---------- Information given

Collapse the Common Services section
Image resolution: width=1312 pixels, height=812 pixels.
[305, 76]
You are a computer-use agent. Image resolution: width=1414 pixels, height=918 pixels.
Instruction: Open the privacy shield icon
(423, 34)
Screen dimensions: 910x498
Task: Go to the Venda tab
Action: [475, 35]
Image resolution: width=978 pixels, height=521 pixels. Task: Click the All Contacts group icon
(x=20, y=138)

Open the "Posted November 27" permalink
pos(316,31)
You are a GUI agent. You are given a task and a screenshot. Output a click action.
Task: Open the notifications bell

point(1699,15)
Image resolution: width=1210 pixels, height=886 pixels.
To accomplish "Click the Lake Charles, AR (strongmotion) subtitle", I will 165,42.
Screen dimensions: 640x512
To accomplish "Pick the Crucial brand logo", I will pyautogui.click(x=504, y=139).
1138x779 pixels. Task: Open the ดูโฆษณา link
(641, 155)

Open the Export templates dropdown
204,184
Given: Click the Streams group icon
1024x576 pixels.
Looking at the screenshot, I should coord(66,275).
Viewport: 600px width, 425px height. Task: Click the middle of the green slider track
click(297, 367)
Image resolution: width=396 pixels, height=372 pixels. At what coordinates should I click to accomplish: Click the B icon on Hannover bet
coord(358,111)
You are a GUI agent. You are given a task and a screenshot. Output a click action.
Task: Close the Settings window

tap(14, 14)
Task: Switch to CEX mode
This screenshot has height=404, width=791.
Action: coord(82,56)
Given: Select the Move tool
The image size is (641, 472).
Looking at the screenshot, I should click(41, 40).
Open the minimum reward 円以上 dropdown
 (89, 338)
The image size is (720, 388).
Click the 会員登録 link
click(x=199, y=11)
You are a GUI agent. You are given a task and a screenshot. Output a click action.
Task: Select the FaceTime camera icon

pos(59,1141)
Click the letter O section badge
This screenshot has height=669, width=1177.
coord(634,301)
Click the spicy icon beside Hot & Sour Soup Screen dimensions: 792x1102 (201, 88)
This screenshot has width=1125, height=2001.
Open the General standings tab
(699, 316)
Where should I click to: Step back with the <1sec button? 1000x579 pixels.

--------------------

◆ What to work on: The entries shown above must be reproduced in full, exactly as written.

◆ Task result:
Collapse the Common Services section
Image resolution: width=1312 pixels, height=812 pixels.
[305, 76]
You are a computer-use agent. Image resolution: width=1414 pixels, height=918 pixels.
Instruction: Open the privacy shield icon
(423, 34)
Screen dimensions: 910x498
Task: Go to the Venda tab
Action: [475, 35]
Image resolution: width=978 pixels, height=521 pixels. Task: Click the All Contacts group icon
(x=20, y=138)

Open the "Posted November 27" permalink
pos(316,31)
You are a GUI agent. You are given a task and a screenshot. Output a click action.
Task: Open the notifications bell

point(1699,15)
Image resolution: width=1210 pixels, height=886 pixels.
To accomplish "Click the Lake Charles, AR (strongmotion) subtitle", I will 165,42.
Screen dimensions: 640x512
To accomplish "Pick the Crucial brand logo", I will pyautogui.click(x=504, y=139).
1138x779 pixels. Task: Open the ดูโฆษณา link
(641, 155)

Open the Export templates dropdown
204,184
Given: Click the Streams group icon
1024x576 pixels.
Looking at the screenshot, I should coord(66,275).
Viewport: 600px width, 425px height. Task: Click the middle of the green slider track
click(297, 367)
Image resolution: width=396 pixels, height=372 pixels. At what coordinates should I click to accomplish: Click the B icon on Hannover bet
coord(358,111)
You are a GUI agent. You are given a task and a screenshot. Output a click action.
Task: Close the Settings window

tap(14, 14)
Task: Switch to CEX mode
This screenshot has height=404, width=791.
Action: coord(82,56)
Given: Select the Move tool
The image size is (641, 472).
Looking at the screenshot, I should click(41, 40).
Open the minimum reward 円以上 dropdown
 (89, 338)
The image size is (720, 388).
Click the 会員登録 link
click(x=199, y=11)
You are a GUI agent. You are given a task and a screenshot. Output a click action.
Task: Select the FaceTime camera icon

pos(59,1141)
Click the letter O section badge
This screenshot has height=669, width=1177.
coord(634,301)
Click the spicy icon beside Hot & Sour Soup Screen dimensions: 792x1102 (201, 88)
This screenshot has width=1125, height=2001.
Open the General standings tab
(699, 316)
Where should I click to: Step back with the <1sec button? 1000x579 pixels.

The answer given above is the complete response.